■ **What you need to do**
Work out the number of lines with the word "accomplish" in the material below, then reply with that number only.

^^^^^^^^^^^^^^^^

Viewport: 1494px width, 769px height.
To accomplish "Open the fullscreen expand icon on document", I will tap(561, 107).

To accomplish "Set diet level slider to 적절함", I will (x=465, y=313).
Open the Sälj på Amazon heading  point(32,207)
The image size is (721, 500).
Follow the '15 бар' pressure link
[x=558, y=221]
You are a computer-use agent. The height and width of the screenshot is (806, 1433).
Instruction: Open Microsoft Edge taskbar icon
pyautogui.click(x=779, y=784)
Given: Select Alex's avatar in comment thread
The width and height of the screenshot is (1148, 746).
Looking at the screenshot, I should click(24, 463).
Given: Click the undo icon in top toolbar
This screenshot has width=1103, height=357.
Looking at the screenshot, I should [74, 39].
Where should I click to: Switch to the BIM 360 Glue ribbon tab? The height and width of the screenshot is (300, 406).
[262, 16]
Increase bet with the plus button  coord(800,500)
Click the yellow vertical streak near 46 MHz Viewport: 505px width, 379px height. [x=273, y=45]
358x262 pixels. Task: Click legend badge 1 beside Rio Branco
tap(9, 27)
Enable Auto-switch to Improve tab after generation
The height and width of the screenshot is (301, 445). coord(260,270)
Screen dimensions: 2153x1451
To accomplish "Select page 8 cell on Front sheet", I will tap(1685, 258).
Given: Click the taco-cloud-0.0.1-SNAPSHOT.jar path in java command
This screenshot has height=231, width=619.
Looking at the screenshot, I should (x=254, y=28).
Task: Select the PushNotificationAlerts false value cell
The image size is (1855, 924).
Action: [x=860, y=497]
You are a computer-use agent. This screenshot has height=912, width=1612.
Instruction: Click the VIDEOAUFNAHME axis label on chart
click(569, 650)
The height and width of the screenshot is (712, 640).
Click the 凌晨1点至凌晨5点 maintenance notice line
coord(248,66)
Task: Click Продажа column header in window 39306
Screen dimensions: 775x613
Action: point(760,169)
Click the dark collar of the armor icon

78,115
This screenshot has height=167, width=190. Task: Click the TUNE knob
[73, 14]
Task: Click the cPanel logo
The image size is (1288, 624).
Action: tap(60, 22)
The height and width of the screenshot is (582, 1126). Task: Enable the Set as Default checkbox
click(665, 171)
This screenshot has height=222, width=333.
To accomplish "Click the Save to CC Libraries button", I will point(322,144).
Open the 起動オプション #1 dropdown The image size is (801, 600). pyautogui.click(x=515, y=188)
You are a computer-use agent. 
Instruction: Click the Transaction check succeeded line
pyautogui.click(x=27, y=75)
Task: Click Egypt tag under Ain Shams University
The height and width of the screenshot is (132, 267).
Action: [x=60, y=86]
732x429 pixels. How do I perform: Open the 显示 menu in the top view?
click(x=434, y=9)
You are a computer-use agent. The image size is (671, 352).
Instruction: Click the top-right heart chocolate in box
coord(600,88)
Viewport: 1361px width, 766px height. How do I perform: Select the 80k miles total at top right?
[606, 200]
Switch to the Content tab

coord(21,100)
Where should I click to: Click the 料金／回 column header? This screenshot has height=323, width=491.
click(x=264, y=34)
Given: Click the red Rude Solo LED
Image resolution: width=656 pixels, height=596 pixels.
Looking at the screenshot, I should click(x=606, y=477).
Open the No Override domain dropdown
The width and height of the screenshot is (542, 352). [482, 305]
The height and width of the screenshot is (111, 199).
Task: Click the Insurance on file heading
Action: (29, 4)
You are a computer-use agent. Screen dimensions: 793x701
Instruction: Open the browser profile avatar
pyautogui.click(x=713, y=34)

^^^^^^^^^^^^^^^^

■ **Task result**
4